The system directory must contain a grid-config.json file specifying compilation flag configurations for Grid. This file must contain a single "configs" JSON array, with all elements of the form

{
  "name": "foo",          // name of the configuration
  "env-script": "bar.sh", // additional script to source before building 
                          // (e.g. to load modules, path absolute or relative to the 
                          // environment directory, ignored if empty)
  "commit": "...",        // Grid commit to use 
                          // (anything that can be an argument of git checkout)
  "config-options": "..." // options to pass to the configure script,
  "env" : {               // environment variables
    "VAR": "value"        // export VAR="value" before building
  }
  "pixi-env": "..."       // Pixi environment to use for this configuration
}

Grid's dependencies are managed with Pixi environments defined in the pixi.toml file. The following environments are available:

  • gpu-nvidia: NVIDIA GPU Linux build
  • gpu-amd: AMD GPU Linux build
  • cpu-linux: CPU Linux build with LLVM
  • cpu-apple-silicon: Apple Silicon build on macOS and one of these strings must be used as a value for "pixi-env" above.

Please refer to Grid's repository for documentation on the use of Grid's configure script.

Environment setup

Once a complete system folder has been created as above, the associated environment can be deployed with:

./bootstrap-env.sh ./env <system>

where <system> is the name of the system directory in systems. Here, ./env is an example of a deployment location, but any writable path can be used. This script will install Pixi and deploy the relevant environments in ./env, as well as copy all files present in the system files directory. After successful completion, ./env will contain an env.sh file that can be sourced to activate a given environment:

source ./env/env.sh <config>

where <config> must match a "name" field from the grid-config.json file.

This script will:

  1. make the embedded Pixi path available;
  2. activate the Pixi environment specified in "pixi-env"; and
  3. source the (optional) additional script specified in "env-script".

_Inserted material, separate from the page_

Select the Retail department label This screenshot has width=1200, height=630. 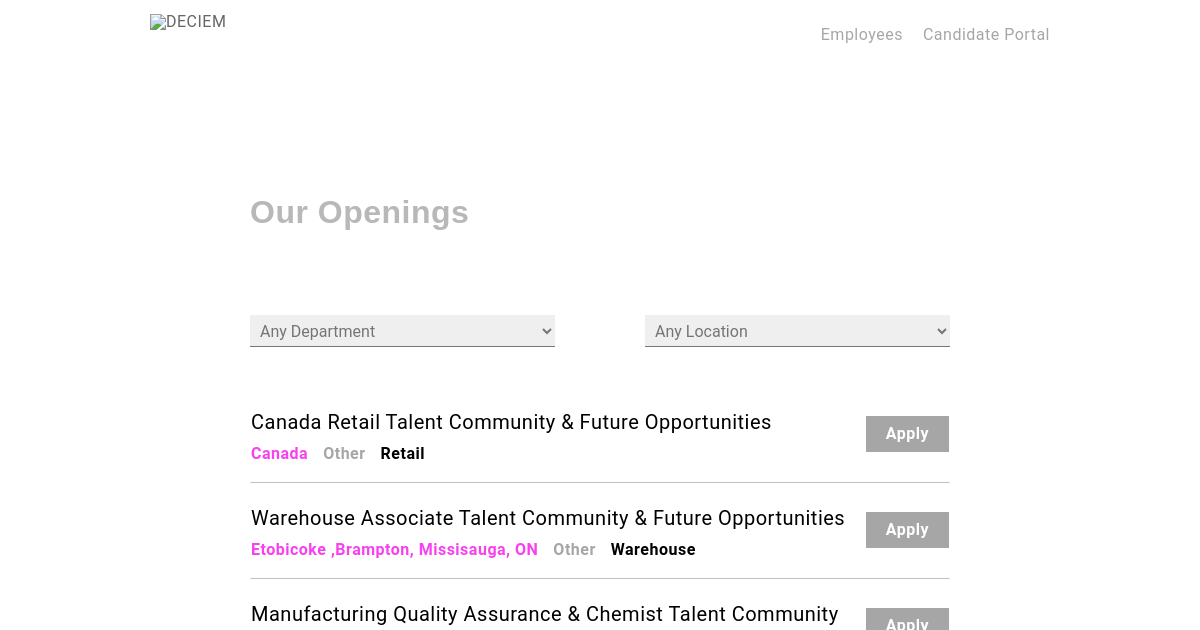[402, 454]
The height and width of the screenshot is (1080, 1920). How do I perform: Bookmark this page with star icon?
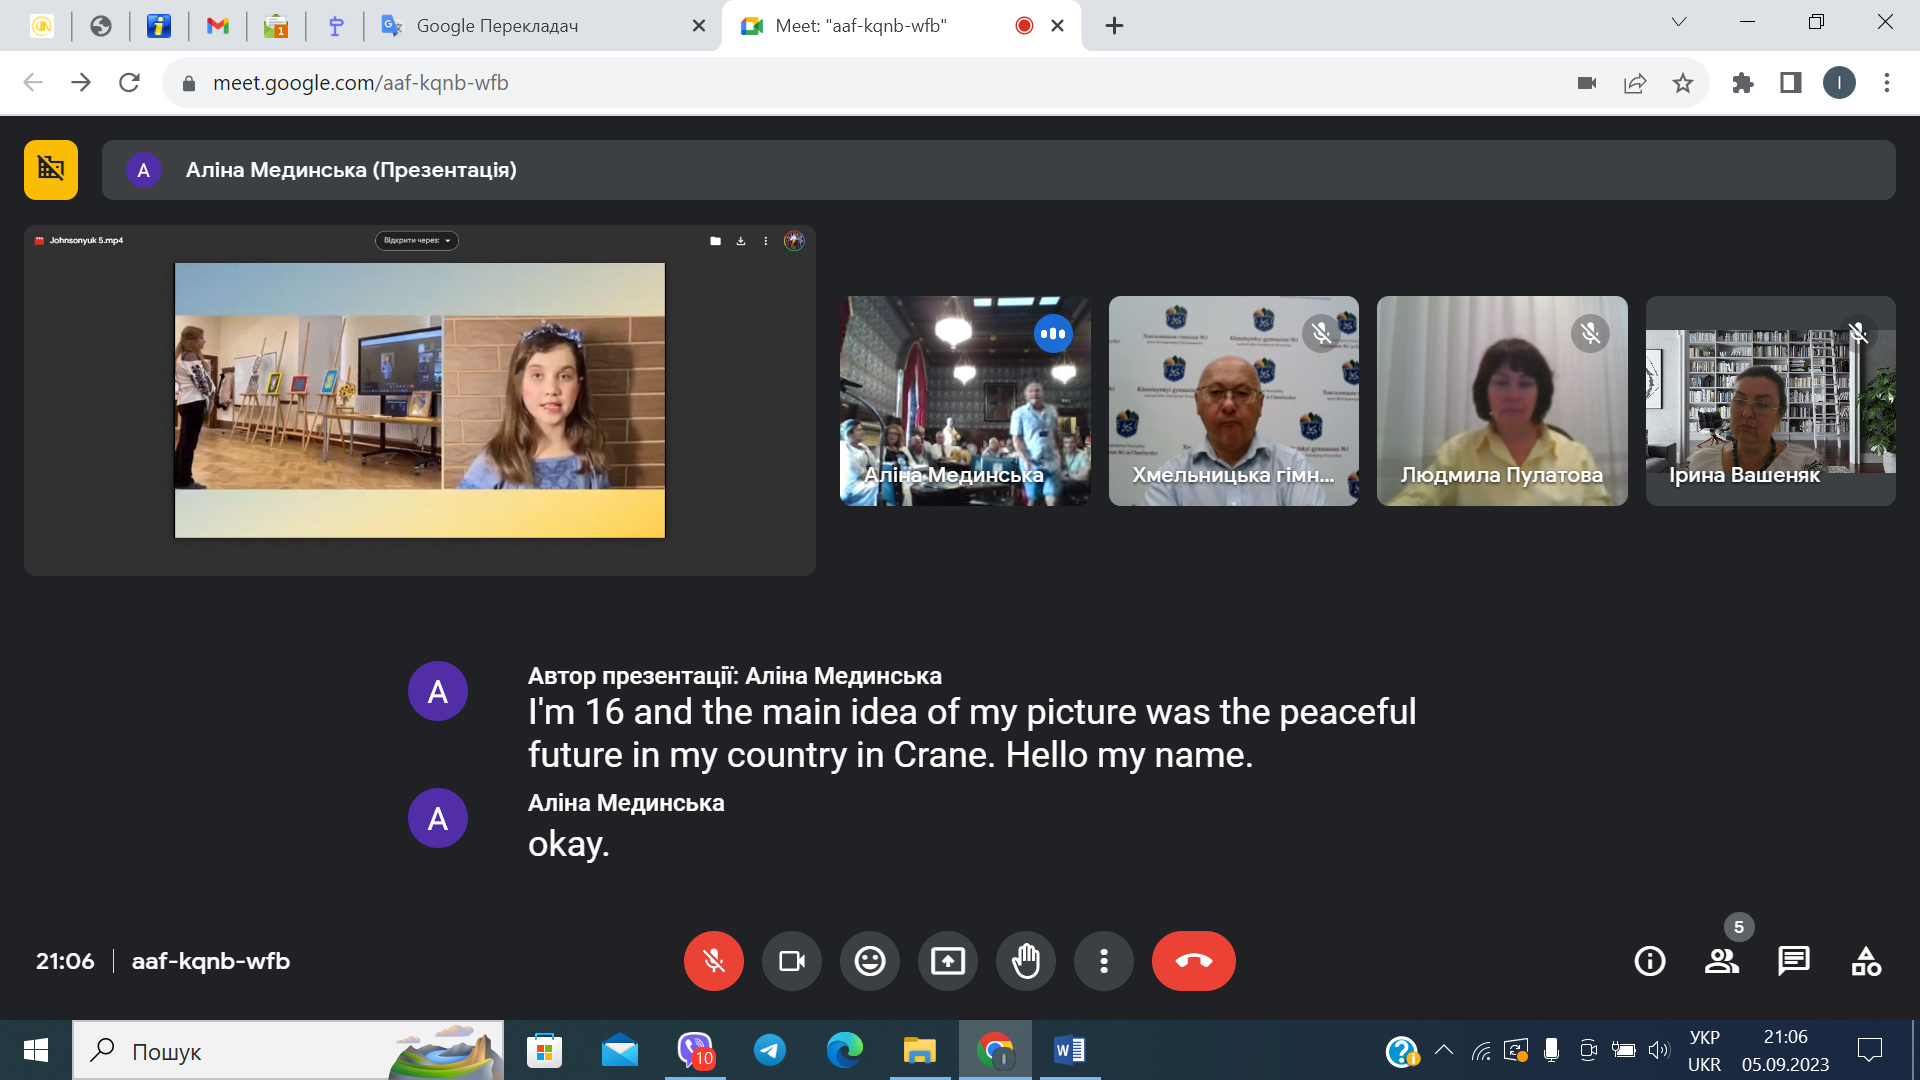1683,83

The procedure above is used by the scripts build-grid.sh and build-benchmark.sh, which can be used to build Grid and the benchmark as described above.

Running the benchmarks

After building the benchmarks as described above, you can find the binaries in <env_dir>/prefix/gridbench_<config>. Depending on the system selected, the environment directory might also contain example batch scripts. Each HPC system tends to have its own runtime characteristics, and it is not possible to automate determining the best runtime environment for the Grid benchmark. Examples of known supercomputing environments can be found:

More information about the benchmark results is provided below.

Benchmark_Grid

This benchmark performs flop/s measurements for typical lattice QCD sparse matrices, as well as memory and inter-process bandwidth measurements using Grid routines. The benchmark command accepts any Grid flag (see the complete list with --help), as well as any benchmark-specific flags. The Grid --help string for commit 6165931afaa53a9885b6183ff762fc2477f30b51 is reproduced below for convenience.

  --help : this message
Geometry:
  --mpi n.n.n.n   : default MPI decomposition
  --threads n     : default number of OMP threads
  --grid n.n.n.n  : default Grid size
  --shm  M        : allocate M megabytes of shared memory for comms
  --shm-mpi 0|1   : Force MPI usage under multi-rank per node 
  --shm-hugepages : use explicit huge pages in mmap call 
  --device-mem M  : Size of device software cache for lattice fields (MB) 
Verbose:
  --log list      : comma separated list from Error,Warning,Message,Performance,Iterative,Integrator,Debug,Colours
  --notimestamp   : suppress millisecond resolution stamps
  --decomposition : report on default omp,mpi and simd decomposition
Debug:
  --dylib-map     : print dynamic library map, useful for interpreting signal backtraces 
  --heartbeat     : periodic itimer wakeup (interrupts stuck system calls!) 
  --signal-delay n : pause for n seconds after signal handling (useful to get ALL nodes in stuck state) 
  --debug-stdout  : print stdout from EVERY node to file Grid.stdout/err.rank 
  --debug-signals : catch sigsegv and print a blame report, handle SIGHUP with a backtrace to stderr
  --debug-heartbeat : periodically report backtrace 
  --debug-mem     : print Grid allocator activity
Performance:
  --comms-overlap    : Overlap comms with compute
  --dslash-generic: Wilson kernel for generic Nc
  --dslash-unroll : Wilson kernel for Nc=3
  --dslash-asm    : Wilson kernel for AVX512

In addition, there are flags that are undocumented by the help string:

Flag Result
--accelerator-threads Multiplies the number of threads in a threadblock on the device.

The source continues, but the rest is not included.